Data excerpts
☆ ☆ ☆ ☆ ☆ ☆ ☆
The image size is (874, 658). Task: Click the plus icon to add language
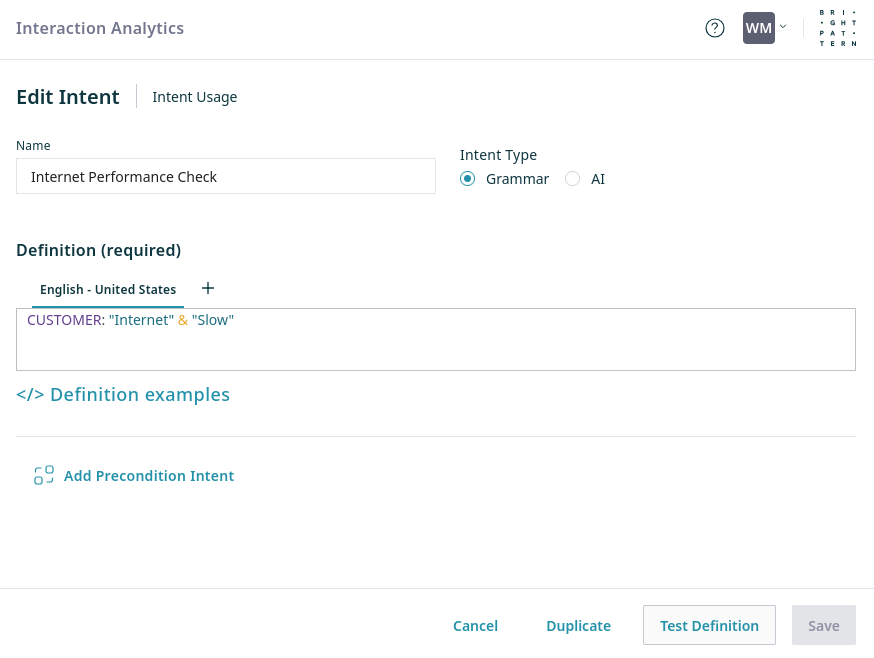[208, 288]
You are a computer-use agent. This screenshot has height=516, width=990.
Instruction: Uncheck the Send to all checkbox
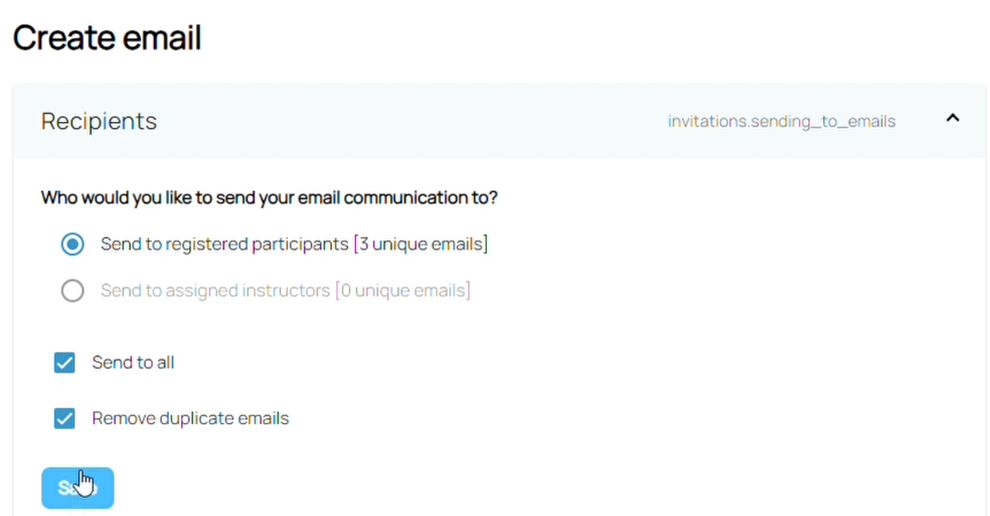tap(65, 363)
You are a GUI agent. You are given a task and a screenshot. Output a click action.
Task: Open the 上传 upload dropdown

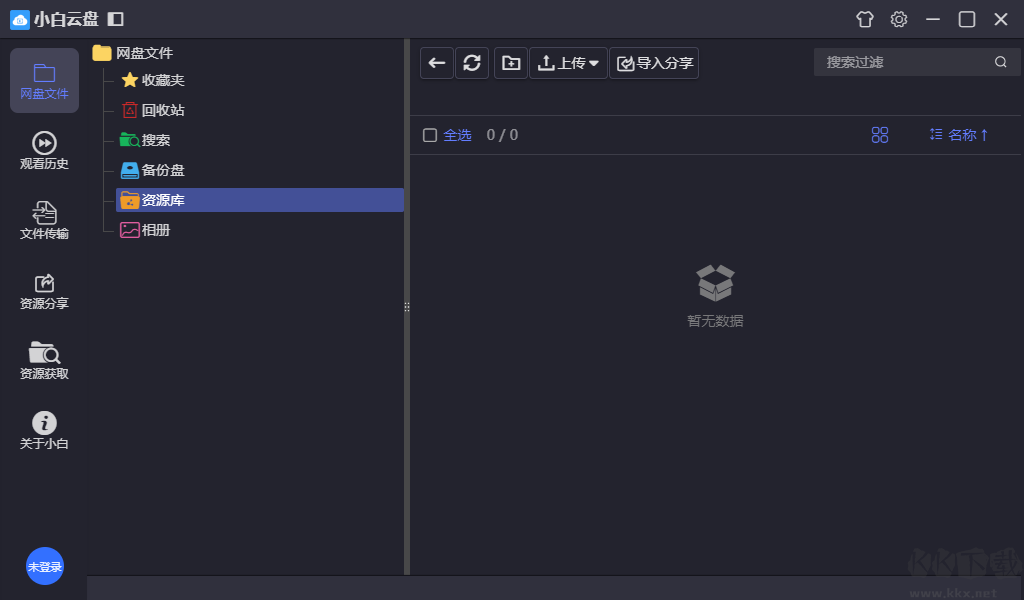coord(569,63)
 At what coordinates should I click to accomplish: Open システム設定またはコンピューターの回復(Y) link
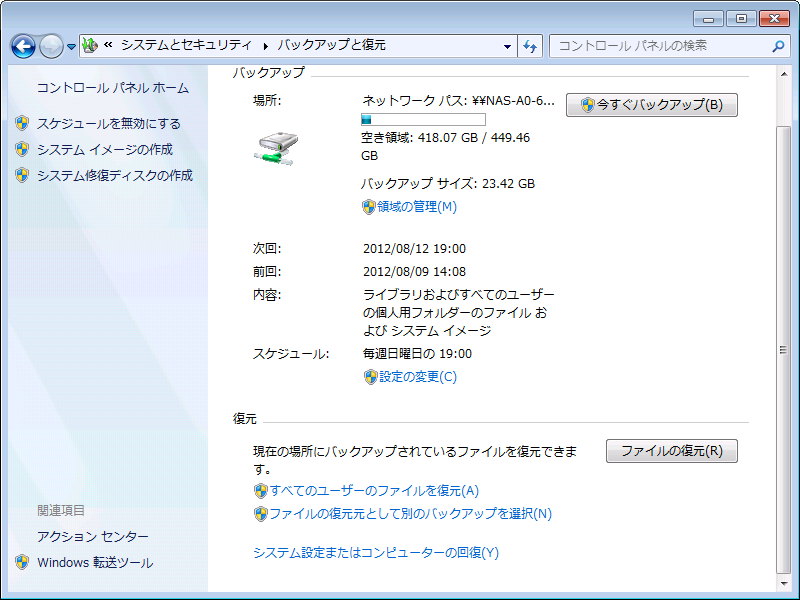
☆ ☆ ☆ ☆ ☆ ☆ ☆
State the number of lines in the records that include the string "screenshot", without any other words.

2